(Beginning of Study text)

How We Built It

Chinese LLM Benchmark: 7 Models Tested Writing HSK Stories

We benchmarked Chinese LLMs writing graded HSK stories two ways — a writing-quality round and a vocabulary-control round. Here's what won, what broke, and why the production model later changed.

AnthonyAnthony·March 16, 2026·14 min read

We needed an AI that could write graded Chinese fiction — stories constrained to a specific HSK vocabulary level that still read like real literature. We assumed the hard part would be vocabulary control. We were wrong about almost everything.

The model with the tightest vocabulary compliance scored 10.5/30 on writing quality. The one that broke level most often scored 26.8 — including a perfect 30/30 that the reviewer said "reads like real Chinese children's literature." And the 4.5% vocabulary error rate we kept trying to fix? It turns out that's close to what second language acquisition research says is optimal for learning.

This article covers the full dataset. For how these findings shaped our production pipeline, see How We Built AI-Generated Graded Chinese Stories.

The Test

Seven Chinese LLMs generated multi-chapter stories at HSK 1, 3, 5, and 7 using identical outlines — same plot, same characters, same chapter structure. The only variable was the model.

We measured four things:

  • Writing quality: 30-point rubric (characters, plot, pacing, naturalness, engagement, vocabulary — 5 points each), scored by Claude Sonnet
  • Vocabulary compliance: percentage of above-level words, measured by jieba segmentation against the HSK 3.0 word list
  • Length control: actual vs. target character count
  • Generation speed: wall-clock time per story

Test stories ranged from a child losing a toy at the park (HSK 1, 2,000 characters) to a retired calligrapher finding a letter in an antique inkstone that reveals his teacher's secret (HSK 7, 8,000 characters).

Three Models That Couldn't Write Fiction

Before comparing quality, three models failed to produce usable output.

Kimi K2.5 (reasoning model) leaked thinking tokens into story content. In 35% of chapters, English planning text appeared mid-paragraph — "The user wants me to continue the story..." Its clean chapters scored ~17/30 versus K2's 26.8. It only supports temperature=1. Reasoning models are built to show their work — exactly what you don't want in fiction.

(End of Study text)
(Beginning of Data supplied)

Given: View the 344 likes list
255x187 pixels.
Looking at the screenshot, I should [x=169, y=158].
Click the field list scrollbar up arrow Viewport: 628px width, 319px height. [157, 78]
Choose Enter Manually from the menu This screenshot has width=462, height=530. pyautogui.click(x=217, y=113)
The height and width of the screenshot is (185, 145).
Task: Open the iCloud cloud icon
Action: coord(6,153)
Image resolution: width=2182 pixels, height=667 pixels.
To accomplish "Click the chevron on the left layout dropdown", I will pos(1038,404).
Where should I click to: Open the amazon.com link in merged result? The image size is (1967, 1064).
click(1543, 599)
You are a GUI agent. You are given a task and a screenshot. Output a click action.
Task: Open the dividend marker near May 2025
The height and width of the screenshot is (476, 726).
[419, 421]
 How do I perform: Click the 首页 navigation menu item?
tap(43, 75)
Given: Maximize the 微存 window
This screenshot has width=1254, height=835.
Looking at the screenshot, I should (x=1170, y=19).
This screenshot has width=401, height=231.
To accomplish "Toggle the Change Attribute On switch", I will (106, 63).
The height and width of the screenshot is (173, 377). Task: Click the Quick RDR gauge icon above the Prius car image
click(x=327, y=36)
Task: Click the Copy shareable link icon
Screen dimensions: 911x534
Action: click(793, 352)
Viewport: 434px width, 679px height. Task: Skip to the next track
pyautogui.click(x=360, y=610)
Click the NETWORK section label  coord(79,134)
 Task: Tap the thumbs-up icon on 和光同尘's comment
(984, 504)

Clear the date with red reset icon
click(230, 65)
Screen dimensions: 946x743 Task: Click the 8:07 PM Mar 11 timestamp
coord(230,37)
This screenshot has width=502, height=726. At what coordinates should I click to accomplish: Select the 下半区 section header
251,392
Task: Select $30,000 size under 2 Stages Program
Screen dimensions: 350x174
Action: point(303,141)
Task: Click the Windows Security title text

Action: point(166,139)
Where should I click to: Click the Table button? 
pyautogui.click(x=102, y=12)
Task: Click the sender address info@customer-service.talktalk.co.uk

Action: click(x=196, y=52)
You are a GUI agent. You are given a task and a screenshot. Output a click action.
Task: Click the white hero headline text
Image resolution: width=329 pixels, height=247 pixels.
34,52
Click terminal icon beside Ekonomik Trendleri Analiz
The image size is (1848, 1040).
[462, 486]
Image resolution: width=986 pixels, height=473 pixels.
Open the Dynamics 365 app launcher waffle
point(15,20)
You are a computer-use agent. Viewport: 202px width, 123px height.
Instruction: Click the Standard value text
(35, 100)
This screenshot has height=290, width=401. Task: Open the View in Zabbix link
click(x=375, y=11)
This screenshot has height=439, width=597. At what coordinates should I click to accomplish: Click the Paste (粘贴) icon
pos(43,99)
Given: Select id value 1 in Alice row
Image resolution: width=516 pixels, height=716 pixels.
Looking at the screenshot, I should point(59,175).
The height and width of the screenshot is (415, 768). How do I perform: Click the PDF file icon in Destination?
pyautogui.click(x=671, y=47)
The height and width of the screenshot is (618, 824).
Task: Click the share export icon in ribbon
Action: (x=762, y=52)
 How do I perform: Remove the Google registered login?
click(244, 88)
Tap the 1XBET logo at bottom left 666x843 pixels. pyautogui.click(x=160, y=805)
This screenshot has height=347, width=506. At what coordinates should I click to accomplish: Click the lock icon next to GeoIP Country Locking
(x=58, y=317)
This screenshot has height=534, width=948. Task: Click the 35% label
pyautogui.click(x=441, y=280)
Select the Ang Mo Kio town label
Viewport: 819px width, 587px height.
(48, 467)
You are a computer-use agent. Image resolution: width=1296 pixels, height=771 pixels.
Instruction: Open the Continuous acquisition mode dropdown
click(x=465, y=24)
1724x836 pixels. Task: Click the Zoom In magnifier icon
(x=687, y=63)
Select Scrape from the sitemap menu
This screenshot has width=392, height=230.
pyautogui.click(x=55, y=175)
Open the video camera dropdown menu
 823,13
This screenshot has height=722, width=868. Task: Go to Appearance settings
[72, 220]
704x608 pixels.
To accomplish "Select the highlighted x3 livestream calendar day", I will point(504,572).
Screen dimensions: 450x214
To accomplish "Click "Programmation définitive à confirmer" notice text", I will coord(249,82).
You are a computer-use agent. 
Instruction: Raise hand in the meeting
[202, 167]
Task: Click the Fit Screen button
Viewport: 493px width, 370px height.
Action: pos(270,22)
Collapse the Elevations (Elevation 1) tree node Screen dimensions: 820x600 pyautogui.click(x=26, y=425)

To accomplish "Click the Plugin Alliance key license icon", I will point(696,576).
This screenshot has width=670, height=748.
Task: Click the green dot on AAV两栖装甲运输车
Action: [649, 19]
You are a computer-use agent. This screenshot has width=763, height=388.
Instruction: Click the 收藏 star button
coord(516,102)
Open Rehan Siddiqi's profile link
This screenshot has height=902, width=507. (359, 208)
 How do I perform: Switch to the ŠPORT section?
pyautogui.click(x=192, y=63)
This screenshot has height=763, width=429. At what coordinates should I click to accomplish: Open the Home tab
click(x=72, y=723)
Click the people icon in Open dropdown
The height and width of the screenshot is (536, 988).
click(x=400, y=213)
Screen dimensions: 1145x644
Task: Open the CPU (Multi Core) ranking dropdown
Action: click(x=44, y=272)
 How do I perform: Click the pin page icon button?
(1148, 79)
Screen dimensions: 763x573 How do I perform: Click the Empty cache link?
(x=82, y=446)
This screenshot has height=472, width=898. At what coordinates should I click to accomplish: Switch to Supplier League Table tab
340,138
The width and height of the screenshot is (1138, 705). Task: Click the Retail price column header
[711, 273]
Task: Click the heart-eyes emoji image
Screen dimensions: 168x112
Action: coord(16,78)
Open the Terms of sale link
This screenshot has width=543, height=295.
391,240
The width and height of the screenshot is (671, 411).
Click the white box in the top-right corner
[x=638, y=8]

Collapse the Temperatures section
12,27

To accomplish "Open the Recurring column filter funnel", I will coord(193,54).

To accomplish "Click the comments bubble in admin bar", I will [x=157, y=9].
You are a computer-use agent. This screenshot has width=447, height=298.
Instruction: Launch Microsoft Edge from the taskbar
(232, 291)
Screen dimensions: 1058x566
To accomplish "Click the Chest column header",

(End of Data supplied)

### Work to complete
1. In the benchmark article, what share of Kimi K2.5's chapters had English planning text appear mid-paragraph?
2. In the benchmark article, write out everything from "AnthonyAnthony·March 16, 2026·14" down to "Graded Chinese Stories.", substituting "evaluator" for "reviewer".

### Results in order
1. 35% of chapters.

2.
AnthonyAnthony·March 16, 2026·14 min read

We needed an AI that could write graded Chinese fiction — stories constrained to a specific HSK vocabulary level that still read like real literature. We assumed the hard part would be vocabulary control. We were wrong about almost everything.

The model with the tightest vocabulary compliance scored 10.5/30 on writing quality. The one that broke level most often scored 26.8 — including a perfect 30/30 that the evaluator said "reads like real Chinese children's literature." And the 4.5% vocabulary error rate we kept trying to fix? It turns out that's close to what second language acquisition research says is optimal for learning.

This article covers the full dataset. For how these findings shaped our production pipeline, see How We Built AI-Generated Graded Chinese Stories.